Ten years later and the spelling correction programs in Microsoft Word are as bad and as unthinking as ever. And I could now, I suppose, still grab a coder and settle down to do this work, but I still can’t believe that the flaws aren’t so blindingly obvious that they will finally be fixed in the next iteration and I’ll have wasted my time.
The basic principle is unarguable, and it’s utterly opaque to me why the spelling programs don’t grasp it.
Let’s input those principles now. Hell, that principle; there's only one, with three sections.
Text mistakes are not random.
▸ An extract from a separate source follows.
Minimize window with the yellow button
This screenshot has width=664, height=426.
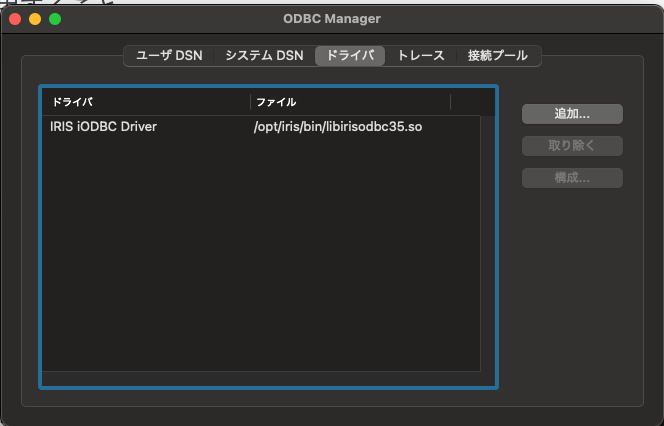click(35, 19)
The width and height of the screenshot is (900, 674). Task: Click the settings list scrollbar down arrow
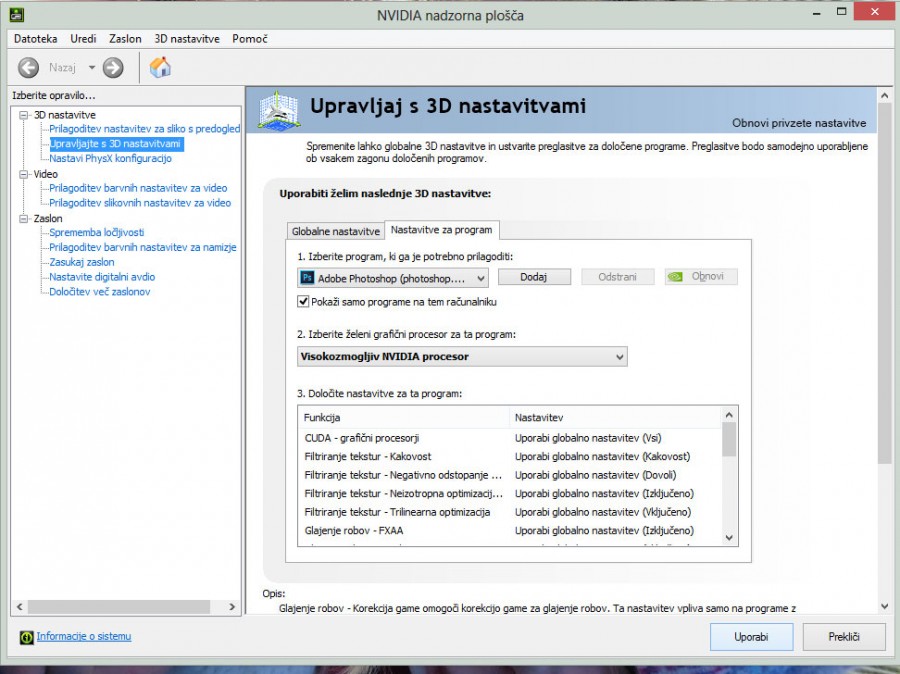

They occur because
(1) in scanning, some combinations of letters look very like other letters.
(2) in typing, some letters are next to other letters.
At the moment, absolutely all the attention of the programs is focussed on
(3) in writing, some words are misspelled.
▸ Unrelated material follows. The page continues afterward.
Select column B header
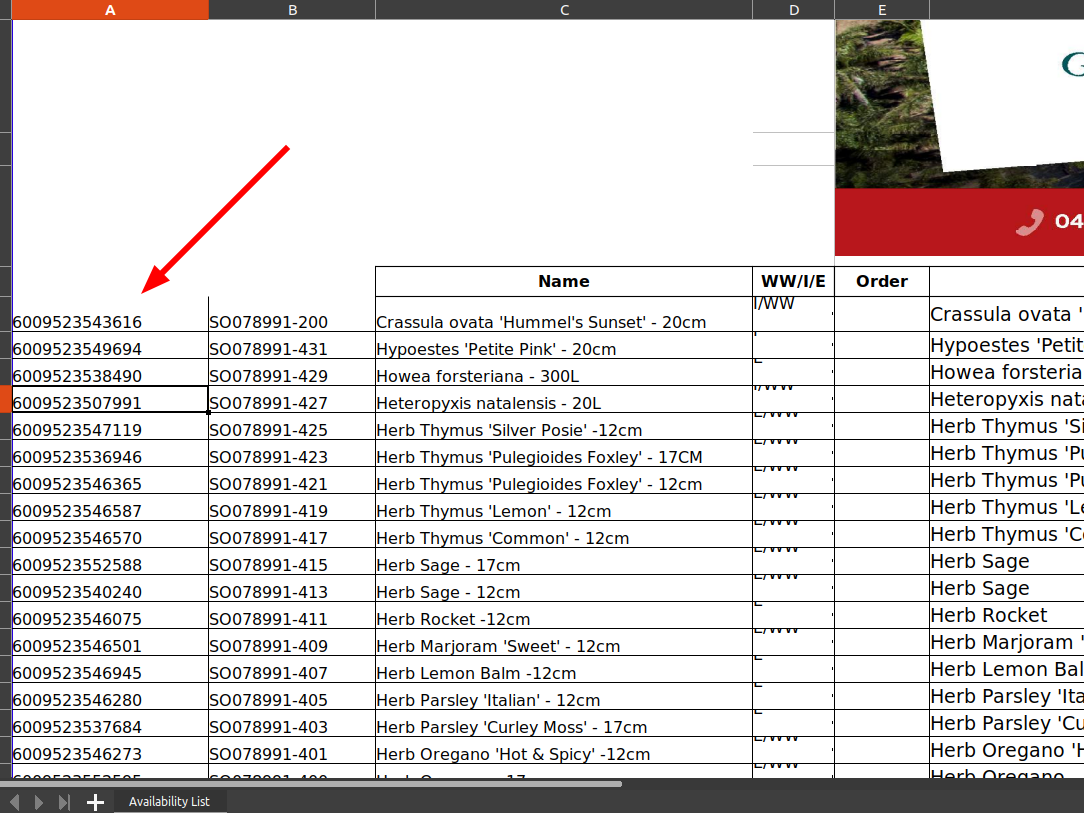This screenshot has height=813, width=1084. tap(292, 10)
Which is probably the least important.
Let’s look at the spelling program working through a page scanned off a rather poor fax.
|Misspelled Word||Actual word||Suggestion|
Or, by simple deduction,
|Misspelled Word||Rule that was applied||Suggestion|
|Departrnent||What word begins with Departr?||no suggestions|
|Concems||What word beginning with conc shares most letters with Concems?||conches|
|fa~nily||What word shares most letters with fanily?||fancily|
|mernbers||What word shares most letters with mernbers?||mourners|
|DISABIUTY||What word shares most letters with DISABIUTY?||DISUNITY|
|I)ocuments||Scramble, scramble, what word shares most letters with ocuments?||I)documents|
The problem here is that the scrambling of letters, which is the primary worry of this software, is a fairly rare source of errors.
This would not be particularly difficult to fix.
Correcting scanning? Click here X
Correcting typing? Click here
|Misspelled Word||Rule that's needed||Actual word|
|Departrnent||r n looks like m – check if substitution produces a word||Department|
|Concems||m looks like rn – check if substitution produces a word||Concerns|
|fa~nily||~n could be m or r n – check if substitution produces a word||family||mernbers||r n looks like m – check if substitution produces a word||members|
|DISABIUTY||LI looks like U - check if substitution produces a word||DISABILITY|
|Syndrorne||r n looks like m – check if substitution produces a word||Syndrome|
|I)ocuments||I) looks like D – check if substitution produces a word||Documents|
The fact that one sub-rule would have removed half the errors gives some clue to the ease of the enterprise. Run through a couple of thousand examples and you’d knock over 99% of the problems. WHY HAS NOBODY DONE THIS?